(Stored items)
*** Block opens ***
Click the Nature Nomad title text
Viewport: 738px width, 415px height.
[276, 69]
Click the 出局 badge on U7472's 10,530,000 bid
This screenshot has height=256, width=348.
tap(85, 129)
*** Block closes ***
Work instruction:
Copy out every line of the data above, exactly as given.

Answer for the task:
Click the Nature Nomad title text
Viewport: 738px width, 415px height.
[276, 69]
Click the 出局 badge on U7472's 10,530,000 bid
This screenshot has height=256, width=348.
tap(85, 129)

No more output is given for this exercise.